Oggi c’è una grande esigenza
a tutti i livelli della Società
di avere il maggior numero di informazioni
circa le possibilità preventive, terapeutiche e riabilitative
di malattie oculari, rispetto a quelle che una visita oculistica
di routine può fornire. Esistono anche il desiderio
e la necessità di conoscere al meglio le possibilità
di assistenza sanitaria per ogni realtà riabilitativa.
LINEA VERDE
Numero telefonico : 800 068506
La Sezione Italiana dell’Agenzia Internazionale per la Prevenzione della Cecità, nel quadro della
sua costante azione promozionale, con lo scopo di diffondere la cultura della prevenzione delle
patologie oculari, ha dato il via ad una LINEA VERDE DI CONSULTAZIONE GRATUITA, aperta
a tutti coloro che chiamano da una postazione telefonica fissa situata in territorio italiano.

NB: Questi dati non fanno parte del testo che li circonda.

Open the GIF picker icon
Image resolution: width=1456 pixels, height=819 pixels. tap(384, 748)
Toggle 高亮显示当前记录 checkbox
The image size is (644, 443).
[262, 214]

La linea verde funzionerà per due ore e trenta nei giorni feriali
dalle ore 10 alle ore 12,30 dal lunedì al venerdì
Sarà possibile consultare un medico oculista, al quale esporre il proprio problema ed ottenere i
suggerimenti necessari.
La speranza è che questa iniziativa contribuisca a diffondere ulteriormente la coscienza della
prevenzione, concetto che incontra tutt’ora un non facile accesso nella mentalità civica e soprattutto
delle categorie più a rischio (i giovanissimi e gli anziani).